# What this task involves
The required output is the line with "Image resolution: width=800" and each line that follows it to the end of the entries below, copied exactly and with nothing added.
━━━ Given records
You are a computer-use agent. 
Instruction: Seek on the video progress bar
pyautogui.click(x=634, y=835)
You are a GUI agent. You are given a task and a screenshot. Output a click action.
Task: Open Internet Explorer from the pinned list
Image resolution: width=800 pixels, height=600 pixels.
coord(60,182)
━━━━━━
# Answer to the problem
Image resolution: width=800 pixels, height=600 pixels.
coord(60,182)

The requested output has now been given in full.